U.S. energy firms this week cut the number of oil and natural gas rigs operating for the second time in three weeks, energy services firm Baker Hughes Co BKR.O said in its closely followed report on Friday.
The oil and gas rig count, an early indicator of future output, fell by one to 760 in the week to Feb. 17.
Despite this week’s rig decline, Baker Hughes said the total count was still up 115, or 18%, over this time last year.
U.S. oil futures CLc1were down about 6% so far this year after gaining about 7% in 2022. U.S. gas futures NGc1, meanwhile, have plunged about 50% so far this year after rising about 20% last year.
Weaker energy prices are expected to impact drilling activity, which was recovering from pandemic-related cuts, but slowly due to rising labor and equipment costs and as many firms were still more focused on returning money to investors and paying down debt rather than boosting production.
Gas producers starting the year with fewer hedges than historically and will have to sell more gas at the market rate of about $2.45 per million British thermal units (mmBtu).
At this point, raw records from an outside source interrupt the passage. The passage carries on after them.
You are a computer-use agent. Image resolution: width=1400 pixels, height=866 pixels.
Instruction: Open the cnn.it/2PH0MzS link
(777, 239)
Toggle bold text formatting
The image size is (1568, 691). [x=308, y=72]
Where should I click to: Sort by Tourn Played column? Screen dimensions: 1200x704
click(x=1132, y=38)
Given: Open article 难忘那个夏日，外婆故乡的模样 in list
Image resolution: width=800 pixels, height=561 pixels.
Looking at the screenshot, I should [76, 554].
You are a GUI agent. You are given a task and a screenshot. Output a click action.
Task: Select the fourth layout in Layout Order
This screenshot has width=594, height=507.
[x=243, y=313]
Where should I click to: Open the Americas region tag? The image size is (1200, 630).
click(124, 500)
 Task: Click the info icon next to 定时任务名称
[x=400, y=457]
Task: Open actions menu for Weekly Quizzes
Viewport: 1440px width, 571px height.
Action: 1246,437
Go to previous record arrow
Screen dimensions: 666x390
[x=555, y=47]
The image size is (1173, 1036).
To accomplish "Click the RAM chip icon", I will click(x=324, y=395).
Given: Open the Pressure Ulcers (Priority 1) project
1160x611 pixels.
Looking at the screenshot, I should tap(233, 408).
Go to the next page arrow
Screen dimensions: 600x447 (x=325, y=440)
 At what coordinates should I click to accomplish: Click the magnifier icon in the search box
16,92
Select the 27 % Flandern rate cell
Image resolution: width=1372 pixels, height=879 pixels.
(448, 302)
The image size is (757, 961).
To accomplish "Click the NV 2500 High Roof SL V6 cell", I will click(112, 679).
That is below the breakeven prices for producing gas in some regions and may force some companies to reduce drilling and put off completing wells.
Despite recent price declines, the U.S. Energy Information Administration (EIA) projected that oil and gas production from the seven biggest shale basins would rise to record highs in March.
U.S. gas production was to rise on track to rise from a record 98.09 billion cubic feet per day (bcfd) in 2022 to 100.27 bcfd in 2023 and 101.68 bcfd in 2024, EIA data showed.